We are set to meet on Monday morning, Daniel Menaker and I, and he suggests that I come to his apartment, because the coffee is better there than at the place down the street. But Menaker, A&S '65 (MA), disclaims any pretensions of connoisseurship soon after I arrive. "I'm not a foodie—I'm waging a nano-war against kale," he says, marveling at the obsessiveness given to ingredients these days. About coffee: "I always said, give me whatever nasty potion was available. But now it's like all Upper West Side things—slightly gourmet. To me, it seems like a strange life."
A strange life, maybe, but also a pretty good one, even with a few tragic moments, and it's recounted in My Mistake (Houghton Mifflin Harcourt, 2013). Menaker's memoir captures a pair of lost worlds: the old lefty Greenwich Village, where he grew up in the 1940s and 1950s, and the byzantine kingdom of The New Yorker, where he worked for 26 years, mostly during the peculiar editorship of William Shawn. Although the book paints its author as a slightly aloof figure, armoring himself with ironic detachment, Menaker is friendly and easy to talk to. One of his five earlier books is about the art of conversation, so I guess I shouldn't be surprised.

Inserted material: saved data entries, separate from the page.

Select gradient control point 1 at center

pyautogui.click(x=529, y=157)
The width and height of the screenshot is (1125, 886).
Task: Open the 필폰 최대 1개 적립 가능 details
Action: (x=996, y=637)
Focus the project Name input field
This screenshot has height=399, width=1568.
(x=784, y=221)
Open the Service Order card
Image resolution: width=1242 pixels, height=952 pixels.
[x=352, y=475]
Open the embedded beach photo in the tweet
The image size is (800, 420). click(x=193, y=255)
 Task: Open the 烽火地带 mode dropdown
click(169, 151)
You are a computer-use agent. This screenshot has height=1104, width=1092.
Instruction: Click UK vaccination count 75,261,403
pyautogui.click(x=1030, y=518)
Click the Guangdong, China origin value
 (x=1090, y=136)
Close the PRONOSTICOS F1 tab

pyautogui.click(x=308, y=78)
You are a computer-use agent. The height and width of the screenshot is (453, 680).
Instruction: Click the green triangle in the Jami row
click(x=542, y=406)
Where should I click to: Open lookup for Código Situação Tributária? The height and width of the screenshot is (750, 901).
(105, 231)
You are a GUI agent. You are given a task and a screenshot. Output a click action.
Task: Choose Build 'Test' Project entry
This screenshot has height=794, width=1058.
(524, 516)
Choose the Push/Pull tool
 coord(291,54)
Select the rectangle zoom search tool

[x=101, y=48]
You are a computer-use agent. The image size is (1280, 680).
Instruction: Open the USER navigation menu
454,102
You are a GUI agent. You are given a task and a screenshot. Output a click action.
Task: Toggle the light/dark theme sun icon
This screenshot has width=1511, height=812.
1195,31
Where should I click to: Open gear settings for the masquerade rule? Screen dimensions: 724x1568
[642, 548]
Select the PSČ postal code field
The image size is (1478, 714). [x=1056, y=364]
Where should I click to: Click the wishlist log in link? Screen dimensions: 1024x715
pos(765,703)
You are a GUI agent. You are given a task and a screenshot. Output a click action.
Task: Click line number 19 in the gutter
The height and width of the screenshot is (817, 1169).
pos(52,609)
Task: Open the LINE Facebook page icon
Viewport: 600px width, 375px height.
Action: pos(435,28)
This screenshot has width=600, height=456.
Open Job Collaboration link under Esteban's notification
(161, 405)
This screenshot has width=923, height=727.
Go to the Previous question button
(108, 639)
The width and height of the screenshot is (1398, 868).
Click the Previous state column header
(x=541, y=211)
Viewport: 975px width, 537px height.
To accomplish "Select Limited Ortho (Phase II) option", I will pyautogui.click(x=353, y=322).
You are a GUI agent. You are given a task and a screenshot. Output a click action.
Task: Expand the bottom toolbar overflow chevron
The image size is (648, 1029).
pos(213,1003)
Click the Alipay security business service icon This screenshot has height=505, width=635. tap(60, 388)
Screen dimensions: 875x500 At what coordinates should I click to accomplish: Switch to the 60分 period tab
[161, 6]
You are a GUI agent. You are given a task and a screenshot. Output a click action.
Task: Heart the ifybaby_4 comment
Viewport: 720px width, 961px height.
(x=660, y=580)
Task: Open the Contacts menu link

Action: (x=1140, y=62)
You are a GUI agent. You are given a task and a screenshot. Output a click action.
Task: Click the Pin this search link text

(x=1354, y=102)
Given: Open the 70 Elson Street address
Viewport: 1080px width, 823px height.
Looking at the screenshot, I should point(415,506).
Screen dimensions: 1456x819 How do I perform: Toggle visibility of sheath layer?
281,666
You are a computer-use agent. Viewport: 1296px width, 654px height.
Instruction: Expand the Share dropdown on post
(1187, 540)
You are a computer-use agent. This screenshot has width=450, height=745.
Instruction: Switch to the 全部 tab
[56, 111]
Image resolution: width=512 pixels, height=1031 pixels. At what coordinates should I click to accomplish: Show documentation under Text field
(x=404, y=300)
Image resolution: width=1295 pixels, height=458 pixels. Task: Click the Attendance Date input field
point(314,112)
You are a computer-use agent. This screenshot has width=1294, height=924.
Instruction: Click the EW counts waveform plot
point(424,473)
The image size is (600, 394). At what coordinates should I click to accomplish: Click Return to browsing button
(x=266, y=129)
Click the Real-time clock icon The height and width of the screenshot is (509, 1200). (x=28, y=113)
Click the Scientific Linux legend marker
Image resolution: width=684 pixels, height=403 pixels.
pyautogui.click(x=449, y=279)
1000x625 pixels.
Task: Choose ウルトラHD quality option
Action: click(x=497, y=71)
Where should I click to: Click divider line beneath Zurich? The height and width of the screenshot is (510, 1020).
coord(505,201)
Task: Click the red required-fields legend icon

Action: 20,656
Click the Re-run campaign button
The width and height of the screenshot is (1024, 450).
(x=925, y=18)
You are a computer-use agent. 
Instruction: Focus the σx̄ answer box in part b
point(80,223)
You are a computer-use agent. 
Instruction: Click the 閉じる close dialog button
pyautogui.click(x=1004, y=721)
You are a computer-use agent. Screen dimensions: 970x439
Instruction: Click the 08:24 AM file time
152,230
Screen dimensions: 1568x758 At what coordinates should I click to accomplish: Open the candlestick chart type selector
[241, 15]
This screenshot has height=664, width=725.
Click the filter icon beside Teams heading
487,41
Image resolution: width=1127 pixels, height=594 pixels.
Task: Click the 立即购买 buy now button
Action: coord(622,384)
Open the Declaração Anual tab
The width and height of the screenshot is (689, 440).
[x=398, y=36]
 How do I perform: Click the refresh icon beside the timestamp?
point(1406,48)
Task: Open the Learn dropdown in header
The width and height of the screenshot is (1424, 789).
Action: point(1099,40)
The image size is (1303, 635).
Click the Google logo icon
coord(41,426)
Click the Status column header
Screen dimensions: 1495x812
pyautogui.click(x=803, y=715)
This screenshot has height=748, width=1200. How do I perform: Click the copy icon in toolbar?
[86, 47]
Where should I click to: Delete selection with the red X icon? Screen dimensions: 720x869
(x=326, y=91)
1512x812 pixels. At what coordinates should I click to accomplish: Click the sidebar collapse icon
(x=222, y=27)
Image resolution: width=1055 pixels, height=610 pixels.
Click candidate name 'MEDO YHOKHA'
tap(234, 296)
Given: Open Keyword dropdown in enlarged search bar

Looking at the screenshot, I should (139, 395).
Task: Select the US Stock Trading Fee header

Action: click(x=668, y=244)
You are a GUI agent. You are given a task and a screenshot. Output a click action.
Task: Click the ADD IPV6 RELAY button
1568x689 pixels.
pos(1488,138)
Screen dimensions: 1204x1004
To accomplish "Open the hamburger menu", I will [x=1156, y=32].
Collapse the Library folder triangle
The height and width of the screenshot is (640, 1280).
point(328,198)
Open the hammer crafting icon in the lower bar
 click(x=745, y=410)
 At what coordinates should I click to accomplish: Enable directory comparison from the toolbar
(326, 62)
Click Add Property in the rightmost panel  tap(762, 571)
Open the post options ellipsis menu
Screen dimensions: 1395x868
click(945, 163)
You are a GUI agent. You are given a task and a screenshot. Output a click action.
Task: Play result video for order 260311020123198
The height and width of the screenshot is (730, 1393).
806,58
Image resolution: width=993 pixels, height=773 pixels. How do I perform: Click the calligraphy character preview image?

Between those two stretches of Menaker's life, downtown and uptown, there was his time as a graduate student at Johns Hopkins, which he recalls with respect if not exactly pleasure. He'd learned to read poetry, he says, in his undergraduate years at Swarthmore. "But Earl Wasserman"—who taught at Hopkins from 1948 to 1973—"was fabulous, and mean, and impatient . . . and taught me again. That's made a difference in my life." There was also the less impressive American literature specialist Charles Anderson, who was "a wonderful teacher but required you to buy the books he'd written, which was so venal!"
More coffee? More coffee, please. It really is pretty good.
So it was back to New York, where, in 1969, he landed at The New Yorker, working first as a fact checker, then a copy editor. William Shawn was never exactly a fan: When Menaker had been at the magazine perhaps five years, a top editor pulled him aside to say, "We're not going to make you leave, but we do want you to find another job." He tried to do so, but nothing panned out, and Menaker soon found a mentor in William Maxwell, the magazine's fiction editor, who helped ease him out of purgatory, publishing his short stories and helping with the interoffice politics. Throughout the book, "my mistake" is a recurring meme, almost a punctuation mark, as he recounts various moments of iffy judgment, ill-conceived social interactions, and bad career moves. Those mistakes gradually became less frequent, and Menaker ultimately stayed at the magazine for 26 years, editing the likes of Alice Munro (very happily) and Pauline Kael (less so). In 1995, he moved on to the book world as executive editor-in-chief at Random House, and, apart from a brief interregnum during which he went over to HarperCollins, he stayed till 2007.
More coffee? Sure. Plus some off-the-record publishing gossip.
The book recounts what a lot of publishing people would consider a golden career, but Menaker's was not a life led effortlessly. Along the way there were panic attacks and episodes of despair. Underneath it all lay pernicious guilt over the death of his brother, which occurred after an injury that Menaker had, indirectly and inadvertently, helped cause. (Psychoanalysis helped a lot, he says, though he stopped therapy many years ago, once self-examination became "a habit of mind.") And then, a few years ago, came an especially nasty surprise: A lung cancer diagnosis led to surgery and chemotherapy and, eventually and fortunately, remission. "Everything is different," he says, about what the experience changed in him.
Yet some of that old stuff from the academy did actually linger as he managed his illness. "I wish everyone had to concentrate on poetry as much as I did," he says, adding that it was "against my will at first. I was a semi-athlete, and I was always eschewing academic pride. It doesn't save lives, but it does give your life a richer context. And I wouldn't be talking about this if it weren't for the cancer diagnosis, which is of course in some ways awful and frightening, but also renewed my interest in bigger answers, questions of faith. Poetry is a real solace." Much more than kale. Or coffee. We finish, and I head to the office to write, buzzing.